% Generated by roxygen2: do not edit by hand
% Please edit documentation in R/sim.R
\name{simdat}
\alias{simdat}
\title{Simulate data with varying degrees of selection and confounding bias}
\usage{
simdat(
  N = 1e+06,
  p = 1,
  q = 0,
  n_strat = 1,
  n_clust = 1,
  sigma_strat = 1,
  sigma_clust = 1,
  X_fam = c("gaussian", "binary"),
  tau_0 = 0,
  tau_A = 1,
  tau_X = rep(1, p),
  tau_X12 = 0,
  beta_0 = 0,
  beta_A = 1,
  beta_X = rep(1, p),
  beta_U = rep(1, q),
  Y_fam = c("gaussian", "binary", "poisson"),
  alpha_0 = 0,
  alpha_A = 1,
  alpha_X = rep(1, p),
  alpha_AX = 0
)
}
\arguments{
\item{N}{int - Number of observations to be generated. Defaults to 1000000.}

\item{p}{int - Number of covariates to be generated. Defaults to 1.}

\item{q}{int - Number of additional covariates that affect selection to be
generated. Defaults to 0.}

\item{n_strat}{int - Number of strata in the population to be generated.
Defaults to 1.}

\item{n_clust}{int - Number of clusters within each stratum in the
population to be generated. Defaults to 1.}

\item{sigma_strat}{double - Standard deviation of covariate means across
strata. Defaults to 1.}

\item{sigma_clust}{double - Standard deviation of covariate means across
clusters. Defaults to 1.}

\item{X_fam}{string - Distribution of the covariates, \code{X}. Defaults
to a multivariate normal distribution with mean equal to the sum of the
cluster and stratum means, and an identity covariance matrix. If "binary",
continuous covariates are discretized at their median values.}

\item{tau_0}{double - Intercept for propensity model. Defaults to 0.}

\item{tau_A}{double - Scaling factor for group assignment.
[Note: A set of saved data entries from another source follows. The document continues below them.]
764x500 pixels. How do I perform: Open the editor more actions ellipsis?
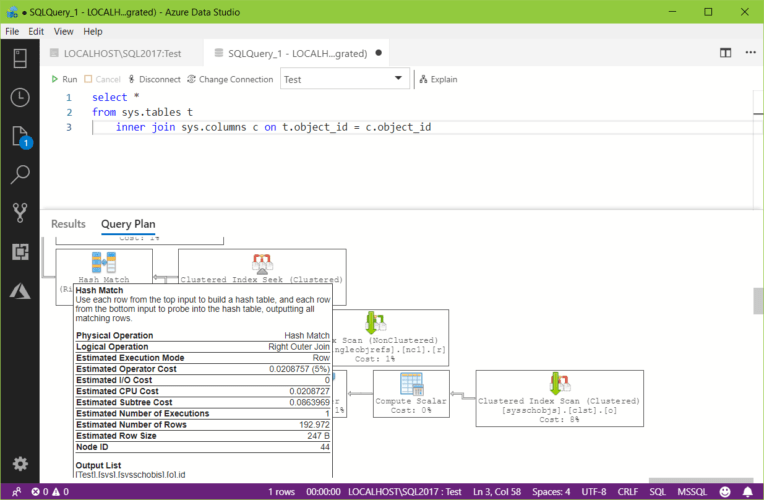coord(748,53)
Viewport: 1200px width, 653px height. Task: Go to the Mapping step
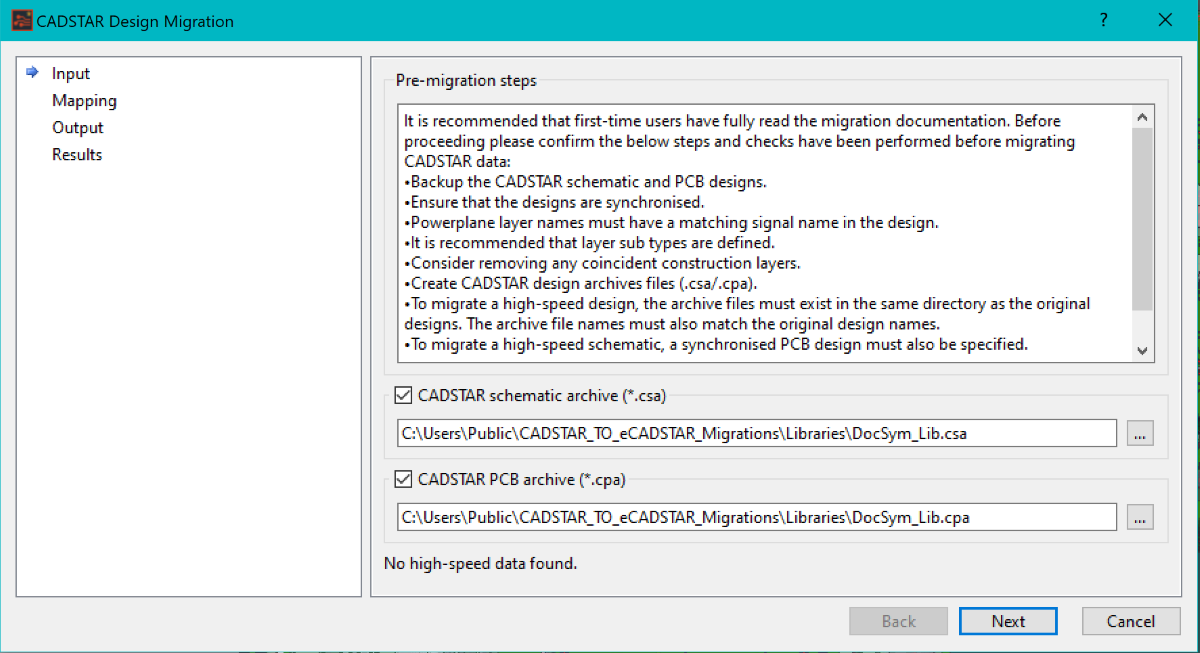[x=84, y=101]
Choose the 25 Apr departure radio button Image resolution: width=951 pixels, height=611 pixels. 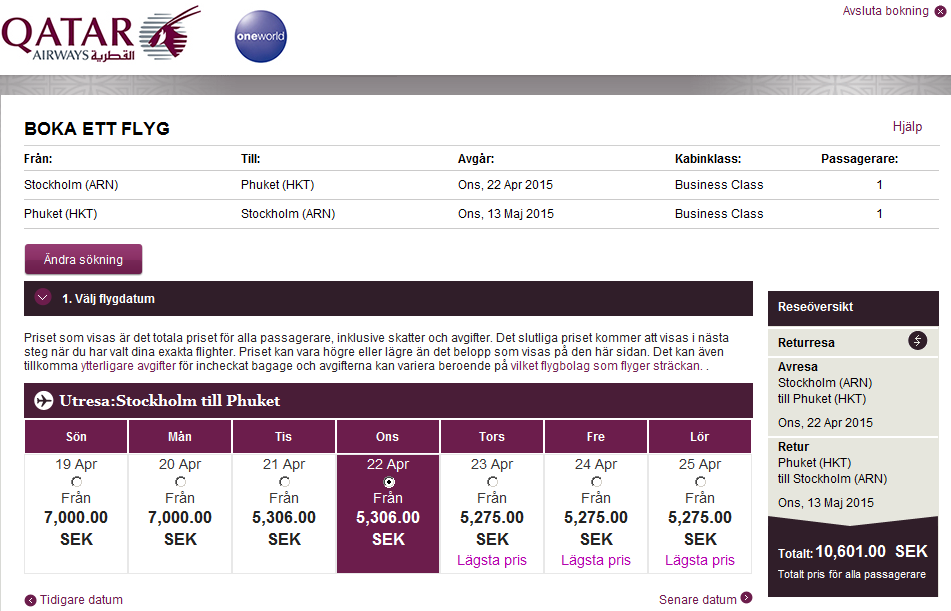coord(700,482)
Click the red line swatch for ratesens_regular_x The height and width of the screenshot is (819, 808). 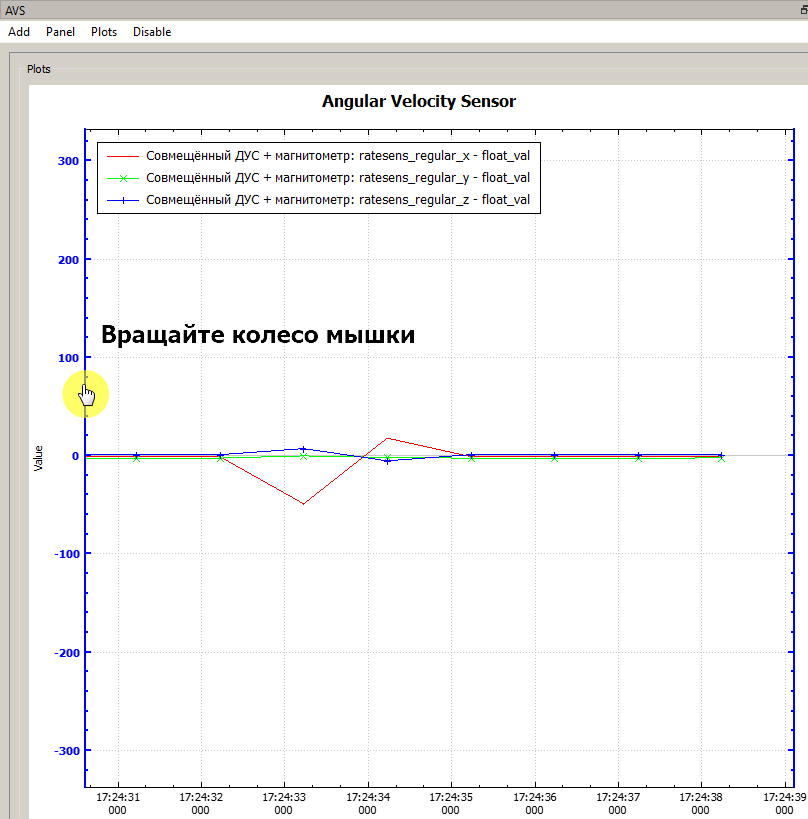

Defaults to 1.}

\item{tau_X}{double - Coefficients for \code{X} in propensity model.
Defaults to a 1 vector of length \code{p}.}

\item{tau_X12}{double - Interaction term coefficient for \code{X1*X2} if
p > 1. Defaults to 0.}

\item{beta_0}{double - Intercept for selection model. Defaults to 0.}

\item{beta_A}{double - Coefficient for \code{A} in selection model.
Defaults to 1.}

\item{beta_X}{double - Coefficients for \code{X} in selection model.
Defaults to a 1 vector of length \code{p}.}

\item{beta_U}{double - Coefficients for \code{U} (additional covariates
affection only selection) in selection model. Defaults to a 1 vector of
length \code{q}.}

\item{Y_fam}{string - Distribution of the outcome variable, \code{Y}.
Defaults to "gaussian" for a normally distributed outcome. Other options
include "binary" for a Bernoulli-distributed outcome and "poisson" for a
Poisson-distributed outcome.}

\item{alpha_0}{double - Intercept for outcome model. Defaults to 0.}

\item{alpha_A}{double - Coefficient for \code{A} in outcome model.
Defaults to 1.}

\item{alpha_X}{double - Coefficients for \code{X} in outcome model.
Defaults to a 1 vector of length \code{p}.}

\item{alpha_AX}{double - Coefficient for interaction between \code{A} and
\code{X} in outcome model. Defaults to 0.}
}
\value{
A \code{data.frame} with \code{N} observations and the following variables:
\describe{
   \item{Strata}{Stratum index (integer)}
   \item{Cluster}{Cluster index (integer)}
   \item{X1, X2, ..., Xp}{Confounding covariates (continuous or binary,
   depending on \code{X_fam})}
   \item{pA}{True probability of A = 1 conditional on X (continuous)}
   \item{A}{Group assignment (binary)}
   \item{pS}{True probability of selection conditional on A and X
   (continuous)}
   \item{Y0}{Potential outcome under A = 0 (continuous, binary, or count
   depending on \code{Y_fam})}
   \item{Y1}{Potential outcome under A = 1 (continuous, binary, or count
   depending on \code{Y_fam})}
   \item{Y}{Observed outcome, based on treatment assignment (continuous,
   binary, or count depending on \code{Y_fam})}
   \item{CDIFF}{True controlled difference in outcomes by comparison group
   (double, computed as mean(Y1 - Y0))}
}
}
\description{
Function to simulate data based on specified relationships between the
generated outcome, group variable, confounder(s), and selection mechanism.
}
\details{
The function generates data in a hierarchical structure with stratified
clusters. The data generation process follows these steps:

1. \strong{Stratum and Cluster Means:} For each of the \code{n_strat}
   strata, a matrix of stratum-level means for \code{p} covariates is
   generated from a normal distribution with standard deviation
   \code{sigma_strat}. Similarly, for each of the \code{n_clust} clusters
   within each stratum, cluster-level means are generated from a normal
   distribution with standard deviation \code{sigma_clust}.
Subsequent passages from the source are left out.